Developing a Volunteer Handbook for a University's Arboretum and Learning Gardens

Londo, A. J., Assistant Extension Director, Agriculture And Natural Resources, The Ohio State University
Tekle, T. M., Graduate Fellow, Department of Agricultural Communication, Education, and Leadership, The Ohio State University
Rodriguez, M.T., Assistant Professor, Department of Agricultural Communication, Education, and leadership, The Ohio State University
Scheer, S.D., Professor, Department of Agricultural Communication, Education, and leadership, The Ohio State University

ABSTRACT

The development and management of volunteers is important for extension organizations to meet their program goals and outcomes. A volunteer handbook was developed with the Chadwick Arboretum and Learning Gardens to support their volunteer management system. The handbook helps to support volunteer management in the organization, ease workloads, and address the needs of the volunteers. A volunteer management model was used to help guide the development of the handbook. How this handbook was developed can serve as an example to other organizations for creating their own resources for volunteers who are key to program success.


  

INTRODUCTION

 

In the United States, many nonprofit organizations, foundations, civic leagues, and corporations provide beneficial human and social services (Rypkema, 1996). Volunteers are valuable assets for these organizations, which rely on their services to be successful. Most of these organizations are embracing technology such as blogs, social media tools, videos, and podcasts as educational and outreach mechanisms for reaching their volunteers and publics (Moore and Bradley, 2015). However, many of them lack the more basic tools of instructional or training manuals for volunteer development and management.

Chadwick Arboretum and Learning Gardens is an extensive, urban, green reserve of approximately 60 acres located within the Ohio State University campus in Columbus, Ohio (Chadwick Arboretum, 2016). More information about this arboretum and learning garden can be viewed at their website: https://chadwickarboretum.osu.edu/. It is a largely self-supporting organization and depends on volunteers for support in all areas of operation. In 2016, over 250 volunteers contributed more than 7000 hours during that calendar year.

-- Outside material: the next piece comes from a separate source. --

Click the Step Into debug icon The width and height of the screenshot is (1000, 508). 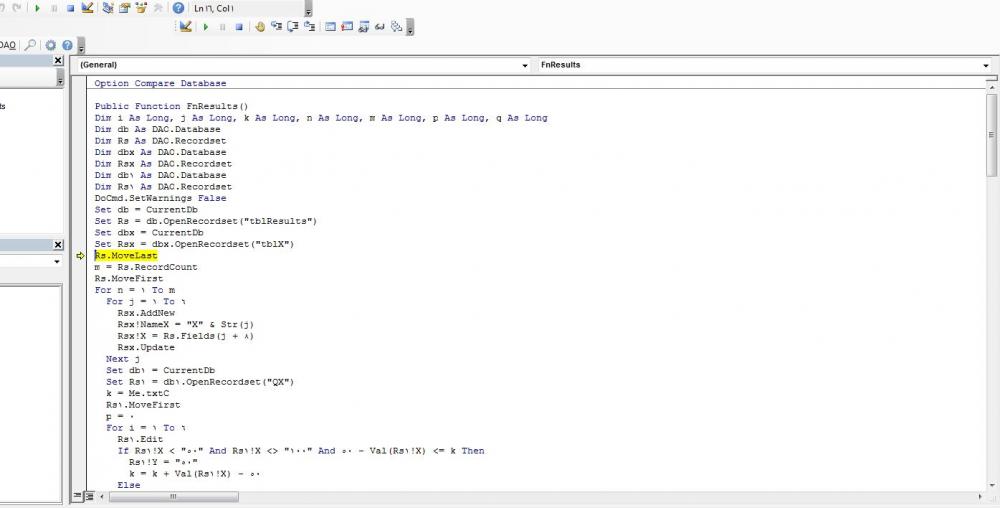pyautogui.click(x=277, y=27)
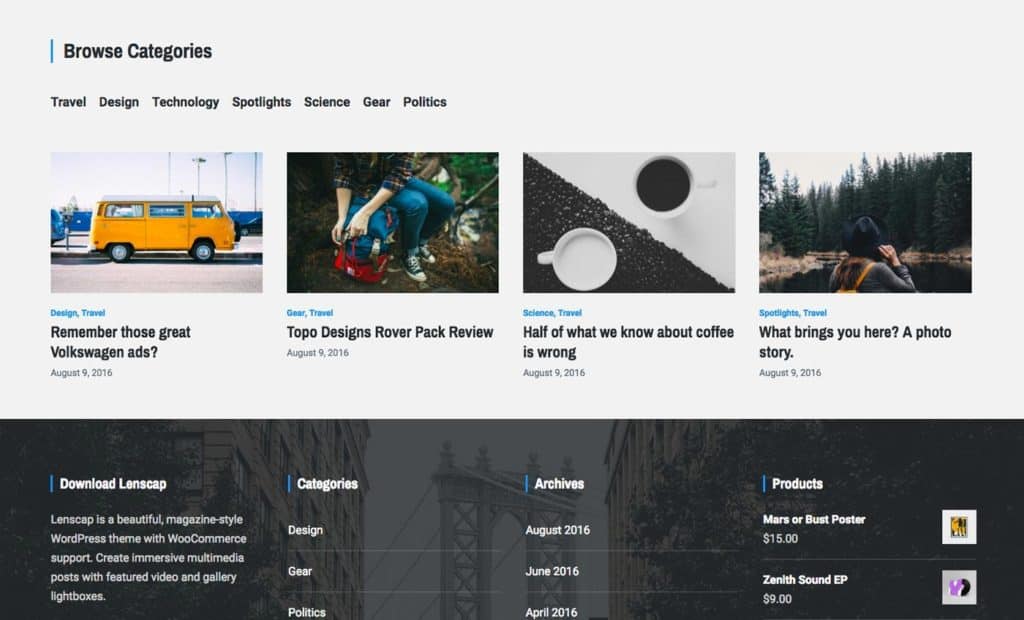The height and width of the screenshot is (620, 1024).
Task: Click the backpack photo above the review
Action: pos(392,222)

A volunteer handbook would allow the organization to operate more efficiently and staff to focus on other tasks. Working with the organization’s staff, we developed the Chadwick Arboretum and Learning Gardens Volunteer Handbook. It is an internal resource to use with volunteers who have been approved to serve in that role. The purpose of this article is for Extension professionals to learn about how this material was developed so they can enhance their own volunteer program efforts.

BACKGROUND

Many organizations today are becoming more aware of the challenges and legal pitfalls of poor volunteer management systems. Administrators are instituting basic screening practices related to their volunteers, including providing position descriptions and requiring applications, interviews, background checks, and volunteer orientations (Schmiesing and Henderson, 2001). Providing sound management practices and being aware of volunteer rights and responsibilities creates a foundation for effective overall management (Seevers and Graham, 2012).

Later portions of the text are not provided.